Das muss zügig gelingen, wenn die Käufer von batterieelektrischen Autos mit dem Standard CCS (Combined Charging System) wie dem Audi e-tron (Test) oder dem Mercedes EQC ebenso gut durch Europa kommen wollen wie die Tesla-Besitzer mit den Superchargern. Dabei ist es wichtig zu wissen, dass CCS-Fahrzeuge an den Superchargern keinen Strom bekommen können und umgekehrt Tesla Model S (Test) und X bei CCS-Säulen leer ausgehen. Einzig das Tesla Model 3 (Test) beherrscht beide Systeme und hat damit Zugriff auf das größte Netzwerk überhaupt.

Was Befürworter und Skeptiker des Elektroautos gleichermaßen empört, ist der Preis von 79 Cent pro kWh. Ein Kompaktwagen kommt bei Richtgeschwindigkeit, relativ ebener Strecke und gemittelt über die bei uns üblichen klimatischen Bedingungen auf einen Autobahnverbrauch von etwa 20 bis 25 kWh / 100 km. Daraus resultieren bei Ionity Energiekosten in Höhe von 15,80 Euro bis 19,75 auf 100 Kilometer. Dafür gibt es beim tagesaktuellen Preis in der Region Hamburg 11,4 bis 14,2 Liter Superbenzin (bei 1,39 Euro/l) oder 13 bis 16,2 Liter Dieselkraftstoff (bei 1,22 Euro/l). Elektroautofahrer zahlen also fürs Schnelladen an der Autobahn so viel oder mehr als das Doppelte eines vergleichbaren Pkws mit Ottomotor oder Selbstzünder. Theoretisch, denn lebenspraktisch sieht es anders aus.
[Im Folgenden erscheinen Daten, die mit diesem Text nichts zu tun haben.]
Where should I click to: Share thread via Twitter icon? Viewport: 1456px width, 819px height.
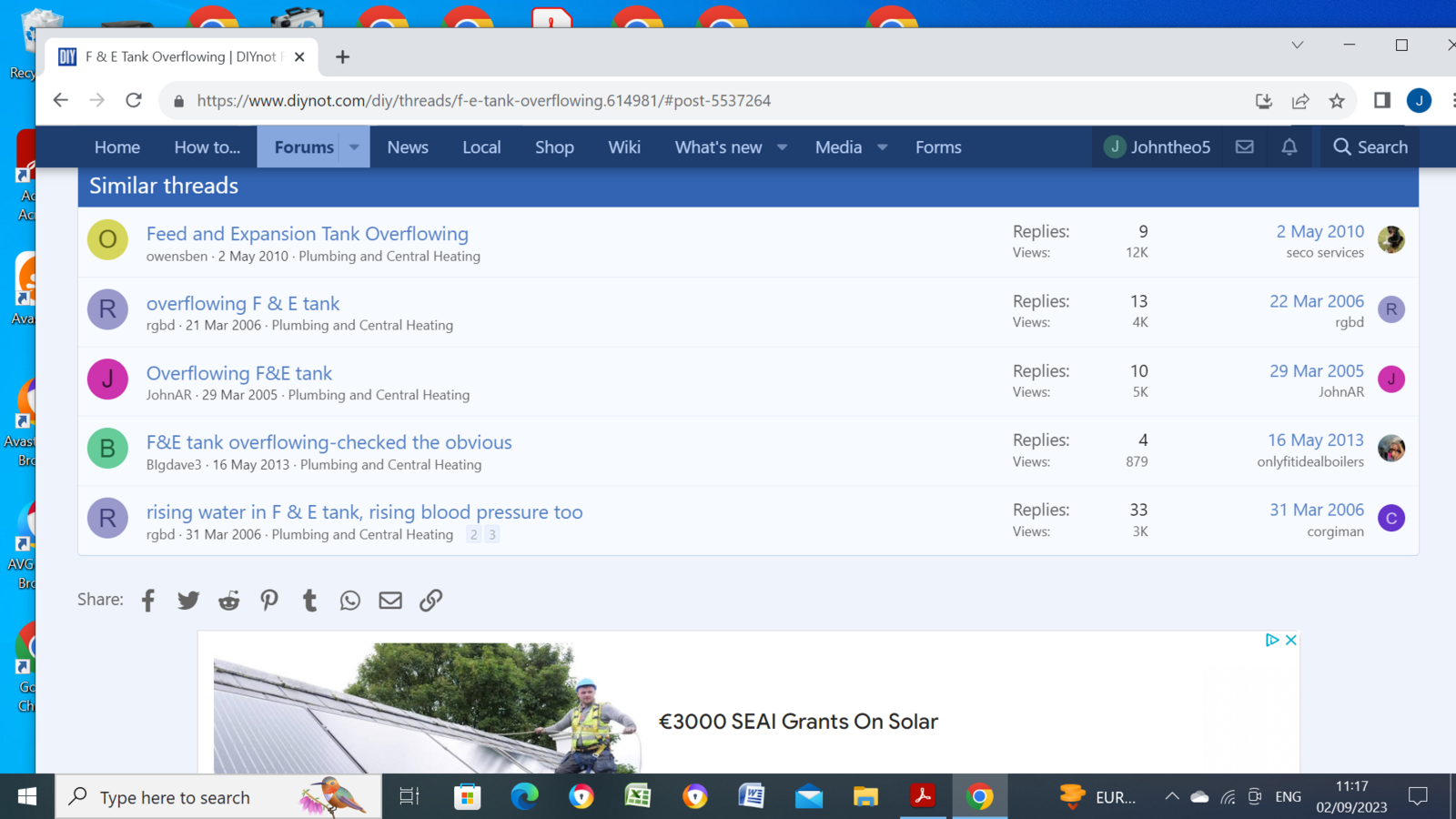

Mercedes: 29 statt 79 Cent pro kWh

Mehrere Argumente relativieren die 79 Cent pro kWh deutlich. Zum ersten fährt jeder vernünftige Fahrer eines Elektroautos mit voller Batterie los, wenn er eine lange Strecke bewältigen möchte. Hier gilt entweder der Hausstromtarif von etwa 30 Cent oder im besten Fall nochmals deutlich weniger, wenn zum Beispiel eine eigene Photovoltaikanlage genutzt werden kann.